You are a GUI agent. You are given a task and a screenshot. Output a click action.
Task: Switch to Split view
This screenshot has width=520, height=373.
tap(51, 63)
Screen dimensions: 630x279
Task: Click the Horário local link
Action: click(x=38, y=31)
◆ ◆ ◆ ◆ ◆
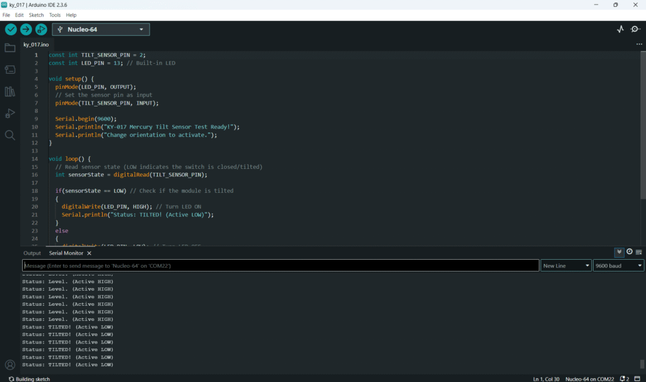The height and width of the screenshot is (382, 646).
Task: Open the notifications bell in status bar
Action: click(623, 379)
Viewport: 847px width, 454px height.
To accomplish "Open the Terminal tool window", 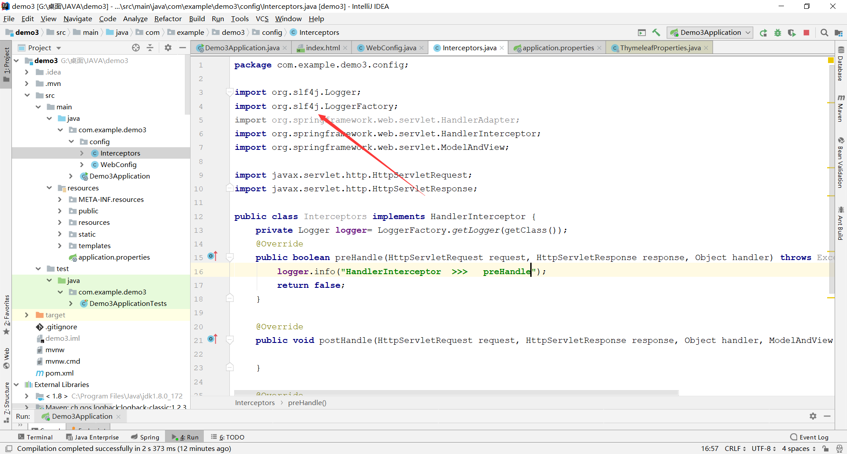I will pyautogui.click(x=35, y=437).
◆ ◆ ◆ ◆ ◆
> **Stated goal**: Lay out the lines starting at the one containing "You are a GUI" and ending at the one containing "Action: click(x=38, y=31)" as a numbered list, omitting any blank lines.

> **Answer for the task**:
1. You are a GUI agent. You are given a task and a screenshot. Output a click action.
2. Task: Switch to Split view
3. This screenshot has width=520, height=373.
4. tap(51, 63)
5. Screen dimensions: 630x279
6. Task: Click the Horário local link
7. Action: click(x=38, y=31)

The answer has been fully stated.